# [Stored data]
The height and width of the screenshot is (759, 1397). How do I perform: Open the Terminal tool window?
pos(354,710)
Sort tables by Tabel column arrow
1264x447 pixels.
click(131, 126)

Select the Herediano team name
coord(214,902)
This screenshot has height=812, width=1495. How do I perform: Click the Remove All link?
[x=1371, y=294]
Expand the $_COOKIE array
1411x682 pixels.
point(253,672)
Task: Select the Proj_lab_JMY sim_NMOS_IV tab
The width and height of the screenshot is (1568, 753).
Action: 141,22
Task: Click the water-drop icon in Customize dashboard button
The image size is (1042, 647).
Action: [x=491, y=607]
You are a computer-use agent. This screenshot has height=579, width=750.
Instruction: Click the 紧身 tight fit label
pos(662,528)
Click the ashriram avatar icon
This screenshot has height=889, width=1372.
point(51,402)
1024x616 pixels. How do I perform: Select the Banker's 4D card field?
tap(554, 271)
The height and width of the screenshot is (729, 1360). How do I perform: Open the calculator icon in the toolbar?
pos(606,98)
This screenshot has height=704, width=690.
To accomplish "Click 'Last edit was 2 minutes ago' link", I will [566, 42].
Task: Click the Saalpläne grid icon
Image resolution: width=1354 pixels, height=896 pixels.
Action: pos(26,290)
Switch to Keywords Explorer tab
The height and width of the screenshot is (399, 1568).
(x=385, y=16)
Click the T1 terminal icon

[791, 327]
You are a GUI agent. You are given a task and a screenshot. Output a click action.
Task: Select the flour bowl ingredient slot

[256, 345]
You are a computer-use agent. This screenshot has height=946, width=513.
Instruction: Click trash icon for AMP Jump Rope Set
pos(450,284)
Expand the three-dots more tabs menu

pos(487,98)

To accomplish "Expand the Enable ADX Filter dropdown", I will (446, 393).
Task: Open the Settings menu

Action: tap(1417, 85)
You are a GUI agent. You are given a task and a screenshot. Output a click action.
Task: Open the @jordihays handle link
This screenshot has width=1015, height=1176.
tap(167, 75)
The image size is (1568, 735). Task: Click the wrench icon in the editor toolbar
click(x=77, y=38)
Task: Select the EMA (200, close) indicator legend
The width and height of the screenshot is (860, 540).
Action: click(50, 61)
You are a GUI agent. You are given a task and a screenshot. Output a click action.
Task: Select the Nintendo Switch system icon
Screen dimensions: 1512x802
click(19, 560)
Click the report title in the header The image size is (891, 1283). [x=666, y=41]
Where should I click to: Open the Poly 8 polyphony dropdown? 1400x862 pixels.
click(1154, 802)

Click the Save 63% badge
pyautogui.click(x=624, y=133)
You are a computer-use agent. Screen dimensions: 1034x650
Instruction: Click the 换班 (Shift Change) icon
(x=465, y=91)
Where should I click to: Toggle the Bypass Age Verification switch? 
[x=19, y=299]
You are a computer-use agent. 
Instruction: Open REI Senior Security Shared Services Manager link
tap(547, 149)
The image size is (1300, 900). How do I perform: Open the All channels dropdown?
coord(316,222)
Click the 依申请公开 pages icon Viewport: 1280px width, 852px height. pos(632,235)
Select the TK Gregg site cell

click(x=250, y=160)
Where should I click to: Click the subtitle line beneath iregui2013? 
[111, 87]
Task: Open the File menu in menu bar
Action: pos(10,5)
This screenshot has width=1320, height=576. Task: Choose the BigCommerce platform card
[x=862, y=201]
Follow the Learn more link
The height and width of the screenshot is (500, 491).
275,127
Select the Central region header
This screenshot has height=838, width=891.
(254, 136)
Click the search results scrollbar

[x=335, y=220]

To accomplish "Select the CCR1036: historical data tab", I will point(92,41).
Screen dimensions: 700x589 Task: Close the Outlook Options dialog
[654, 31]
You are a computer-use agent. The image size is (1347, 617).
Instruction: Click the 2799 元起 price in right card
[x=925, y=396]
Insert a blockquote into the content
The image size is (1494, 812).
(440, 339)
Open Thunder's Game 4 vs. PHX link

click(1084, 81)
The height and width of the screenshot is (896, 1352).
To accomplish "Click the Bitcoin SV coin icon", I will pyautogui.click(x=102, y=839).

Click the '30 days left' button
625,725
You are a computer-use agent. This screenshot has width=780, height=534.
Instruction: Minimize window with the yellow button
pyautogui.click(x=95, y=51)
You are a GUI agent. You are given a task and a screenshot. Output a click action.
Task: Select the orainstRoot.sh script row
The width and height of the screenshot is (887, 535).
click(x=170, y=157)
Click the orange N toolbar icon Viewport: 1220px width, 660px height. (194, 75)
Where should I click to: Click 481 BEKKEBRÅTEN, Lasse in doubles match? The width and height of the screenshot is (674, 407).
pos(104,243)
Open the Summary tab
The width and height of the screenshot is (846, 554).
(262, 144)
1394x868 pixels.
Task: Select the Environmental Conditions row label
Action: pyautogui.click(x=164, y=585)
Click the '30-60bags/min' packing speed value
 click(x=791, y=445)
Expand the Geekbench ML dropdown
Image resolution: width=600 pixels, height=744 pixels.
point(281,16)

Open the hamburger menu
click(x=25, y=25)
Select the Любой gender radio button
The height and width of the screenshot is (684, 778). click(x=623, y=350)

# [Given task]
Reproduce, character for character, the part of the entries above that opens with the line containing "Expand the three-dots more tabs menu" and closes with the line containing "Action: click(50, 61)", including both of those lines.

# [Final result]
Expand the three-dots more tabs menu

pos(487,98)

To accomplish "Expand the Enable ADX Filter dropdown", I will (446, 393).
Task: Open the Settings menu

Action: tap(1417, 85)
You are a GUI agent. You are given a task and a screenshot. Output a click action.
Task: Open the @jordihays handle link
This screenshot has width=1015, height=1176.
tap(167, 75)
The image size is (1568, 735). Task: Click the wrench icon in the editor toolbar
click(x=77, y=38)
Task: Select the EMA (200, close) indicator legend
The width and height of the screenshot is (860, 540).
Action: click(50, 61)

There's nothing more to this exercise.